The School Superintendents Association recommends that public school districts receive an average of $1.8 billion each in order to prepare to reopen safely in the fall.
"Not only is there a [need] for retrofitting, for ventilation systems, but also for buying the damned masks, for the cleaning equipment, for the nurses that we're going to need," American Federation of Teachers president Randi Weingarten said Sunday in a radio interview. "That's why we've been pushing really hard...to get the [federal] money that states need."
Kim Anderson, executive director of the National Education Association, compared the pandemic to an environmental disaster.
"When a hurricane hits, every American has a right to expect FEMA to come in and help," Anderson told The Hill. "This is a similar emergency."
Local teachers' unions across the country are speaking out about the federal government's push to reopen. United Teachers Los Angeles, representing 35,000 educators in the nation's second-largest school district, publicly stated this week that schools should not reopen as planned on August 18. A poll of members also found 83% of the city's teachers want in-person learning to remain suspended.
The union released a policy paper last week demanding the state and federal government use the pandemic as an opportunity to vastly improve support for the district's teachers and students by imposing a moratorium on charter schools, reallocating policing funds to schools, and expanding Medicare coverage to all Americans.

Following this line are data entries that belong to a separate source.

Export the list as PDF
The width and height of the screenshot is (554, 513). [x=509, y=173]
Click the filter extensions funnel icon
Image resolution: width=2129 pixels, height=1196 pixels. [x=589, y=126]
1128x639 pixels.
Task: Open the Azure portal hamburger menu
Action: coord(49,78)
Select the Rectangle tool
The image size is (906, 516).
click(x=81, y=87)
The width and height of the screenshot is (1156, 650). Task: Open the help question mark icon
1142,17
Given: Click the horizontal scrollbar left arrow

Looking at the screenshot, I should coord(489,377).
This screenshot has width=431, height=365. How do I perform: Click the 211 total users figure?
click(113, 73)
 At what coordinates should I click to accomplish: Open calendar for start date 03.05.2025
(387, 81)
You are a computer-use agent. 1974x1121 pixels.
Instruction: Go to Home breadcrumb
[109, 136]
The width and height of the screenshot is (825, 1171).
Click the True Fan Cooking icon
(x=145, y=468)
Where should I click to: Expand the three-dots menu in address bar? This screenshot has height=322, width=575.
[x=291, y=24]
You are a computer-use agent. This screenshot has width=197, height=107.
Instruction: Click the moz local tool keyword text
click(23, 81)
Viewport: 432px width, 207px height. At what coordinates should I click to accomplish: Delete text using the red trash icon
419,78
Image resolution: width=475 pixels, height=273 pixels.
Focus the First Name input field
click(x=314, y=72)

"No matter the scenario in August, it's clear that it will not be a 'normal' school year. But when 'normal' means deep race and class fissures that result in increased infection and death rates in Black, Brown, and high-poverty communities; when 'normal' means increasing police budgets even as schools, libraries, and public health face catastrophic cuts; when 'normal' means corporations receiving trillions in bailout funds as federal commitments to support special education and high-poverty students remain unfulfilled; when 'normal' means working families lining up for miles for food banks while U.S. billionaires increased their wealth by over $584 billion--it is clear that going back to normal is not an option," the union wrote. "This crisis presents an opportunity to create a new normal that supports all students."
Meanwhile, in one of the states hardest-hit by Covid-19 infections, Florida Gov. Ron DeSantis, a Trump loyalist who pushed to reopen the economy in early May, claimed on Thursday that the state's reopening of businesses proves schools can also reopen.
"I'm confident if you can do Home Depot, if you can do Walmart, if you can do these things, we absolutely can do the schools," DeSantis said.
But with Florida's hospitals overwhelmed and the state now reporting a nearly 20% positive Covid-19 testing rate--well above the 5% the CDC recommends as a prerequisite for reopening--the state appears to be demonstrating that Walmart and Home Depot were not in fact able to open there safely. The state also reported a record 15,300 new infections on Sunday, the most reported by a state in a single day since the pandemic began.
"I don't know what happened to his brain, because now he's comparing Walmart to schools," Weingarten said Sunday. "What I'm concerned about [are] the pronouncements from DeSantis that seem to deny that the virus exists. Seem to deny that anybody would get hurt... Teachers now are getting scared."